In response to the comment that the proposed minimum margin amount is not necessary because the March and April 2020 market volatility did not cause the failure of FICC members or otherwise cause broader systemic problems, the Commission disagrees. Similar to the Commission's analysis above, the relevant standard is not merely for FICC to maintain sufficient financial resources to avoid failures or systemic issues, but for FICC to cover its credit exposures to members with a risk-based margin system that produces margin levels commensurate with, the risks and particular attributes of each relevant product, portfolio, and market. During periods of extreme market volatility, FICC has demonstrated that adding the minimum margin amount to its margin methodology better enables FICC to manage its credit exposures to members by producing margin charges commensurate with the applicable risks. The Commission has reviewed and analyzed FICC's backtesting data, and agrees that the data demonstrate that the minimum margin amount would result in better backtesting coverage and, therefore, less credit exposure of FICC to its members. Accordingly, the Commission believes that the proposed minimum margin amount would enable FICC to better manage its credit risks resulting from periods of extreme market volatility.

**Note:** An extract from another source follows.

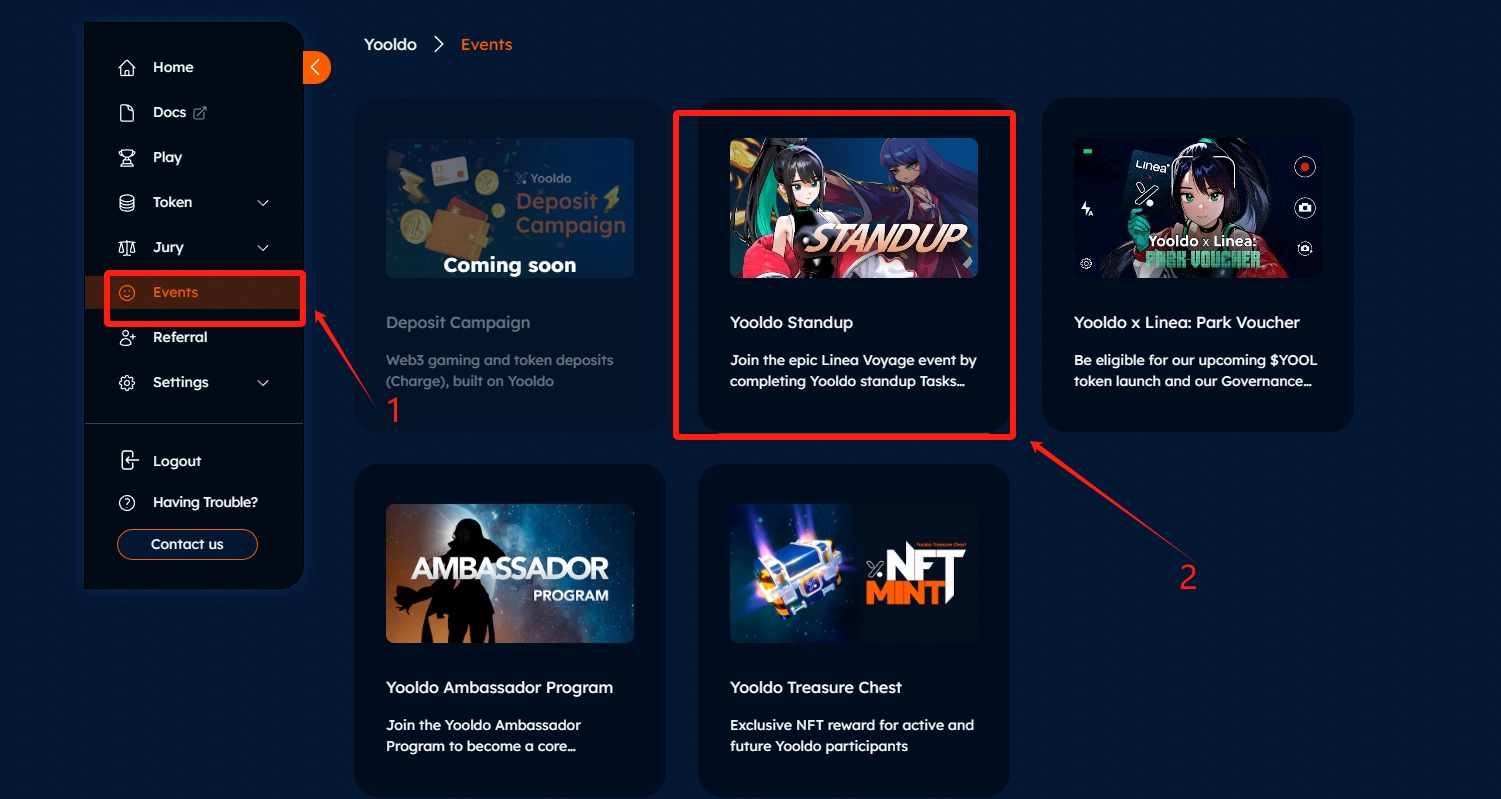
Task: Click the Docs page icon
Action: pos(127,113)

In response to the comments regarding the minimum margin amount calculation's reliance on historical price movements, the Commission does not agree that Rule 17Ad-22(e)(6)(i) precludes FICC from implementing a margin methodology that relies, at least in part, on historical price movements or that FICC's margin methodology must generate margin requirements that “equate to future protections against market volatility.” FICC's credit exposures are reasonably measured both by events that have actually happened as well as events that could potentially occur in the future. For this reason, a risk-based margin system is necessary for FICC to cover its potential future exposure to members. Potential future exposure is, in turn, defined as the maximum exposure estimated to occur at a future point in time with an established single-tailed confidence level of at least 99 percent with respect to the estimated distribution of future exposure. Thus, to be consistent with its regulatory requirements, FICC must consider potential future exposure, which includes, among other things, losses associated with the liquidation of a defaulted member's portfolio.

See 17 CFR 240.17Ad-22(e)(6)(iii) (requiring a covered clearing agency to establish, implement, maintain and enforce written policies and procedures reasonably designed to cover its credit exposures to its participants by establishing a risk-based margin system that, at a minimum, calculates margin sufficient to cover its potential future exposure to participants in the interval between the last margin collection and the close out of positions following a participant default).

In response to the comments regarding enhancing the model-based calculation instead of adding the minimum margin amount, the Commission believes that, as FICC stated in its response, the inputs to FICC's model-based calculation include risk factors that are typical TBA attributes, whereas the extreme market volatility of March and April 2020, which affected the TBA markets, was caused by other external factors that are less subject to modeling. Accordingly, the Commission believes that FICC would more effectively cover its exposure during such periods by including the minimum margin amount as an alternative margin component based on the price volatility in each member's portfolio using observable TBA benchmark prices, using a relatively short lookback period.

See FICC Letter at 3.

In response to the comments regarding whether the minimum margin amount will likely become the predominant calculation for determining a member's VaR Charge, the Commission disagrees. For example, the average daily VaR Charge increase from February 3, 2020 through June 30, 2020 would have been approximately $2.2 billion or 42%, but as the model-based calculation took into account the current market conditions, the average daily increase during Q4 of 2020 would have been approximately $838 million or 7%.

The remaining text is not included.